Under the guidelines there was no legal right for a disappointed commercial contractor to sue a clinical commissioning group for damages for failure to follow guidance, but Section 76 gives a specific right to seek damages if the rules are broken. There is a genuine fear in the system among advisers, the clinical commissioning groups and in a lot of other organisations, that the regulations will create a culture of defensive contracting when commissioners will go out to tender if there is any doubt, because a failure to do so will expose them to a possible damages claim. I refer the
noble Earl to the Scrutiny Committee’s comments that respondents to that committee believed that commissioners would feel compelled to advertise a contract simply to satisfy Monitor in the event of that decision being audited by it. The Scrutiny Committee concluded that,
“the wide range of interpretations of the substitute Regulations is, we believe, likely to translate into uncertainty about how they will operate and will ,in turn, result in commissioners conducting unnecessary tendering processes simply to ensure that their decision will be ‘safe’ under the law”.
That is your Lordships’ Scrutiny Committee’s comments on these regulations.
I believe that the regulations are part of the Government’s drive to shift the culture of the NHS from a public service into a public marketplace. They are at a piece with a number of other developments that are sending the NHS along the same path. Already we have seen the creation of clinical commissioning groups where a third of GPs on the boards of those CCGs have a conflict of interest as a result of directorships or shares held in private health companies.
I referred yesterday at Oral Questions to the other two examples that I want to give on the quite extraordinary intervention of the Competition Commission into the entirely sensible proposal to merge Poole Hospital Trust and the Royal Bournemouth and Christchurch Hospital Trust on the grounds that it will reduce competition in Dorset. Is the noble Earl aware that leading clinicians in those trusts have had to sign an agreement to restrict their communications with senior clinicians in the other trusts? What other evidence do noble Lords want that there is a determination to introduce a competitive market in the health service?
Finally, there is the incredible intervention by the Competition Panel in Bristol, which ruled that the centralisation of the provision and management of head and neck services at the University Hospitals Bristol Foundation Trust and of breast care and neurology at North Bristol Trust could reduce competitive pressure. Have noble Lords ever heard such nonsense talked about the health service? Yet NHS England—and I absolutely endorse its approach—talks about the need to centralise and reconfigure services, because it knows that this will lead to better outcomes for patients.
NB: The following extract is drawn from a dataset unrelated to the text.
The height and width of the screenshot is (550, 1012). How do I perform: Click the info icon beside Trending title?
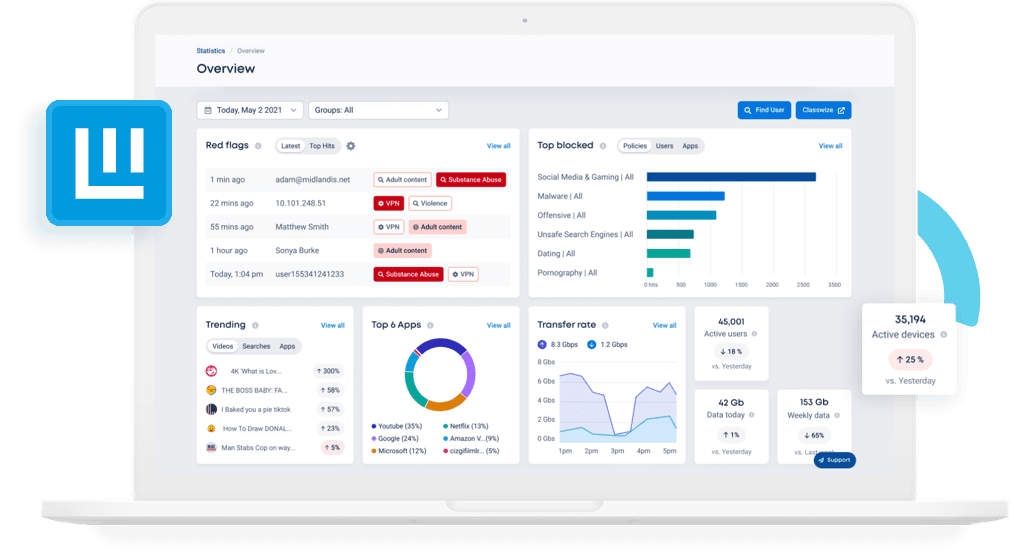256,325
So the panoply of arrangements that we now have means that despite clinical evidence, a competitive market is being forced upon the NHS. I am oblivious of any assurances given by Ministers to Parliament. People in the system believe that a market is required. That is why CCGs will operate defensively, because of a fear of being brought before the courts if they do not put out services to competitive tendering. I believe that we face the prospect of NHS services being placed in the middle of a costly bidding war with private companies, with discrete services cherry picked for profit, while the NHS is left to run the more complex and expensive services with less money. How can that possibly be in the best interest of patients? It cannot, and we should reject these regulations. I beg to move.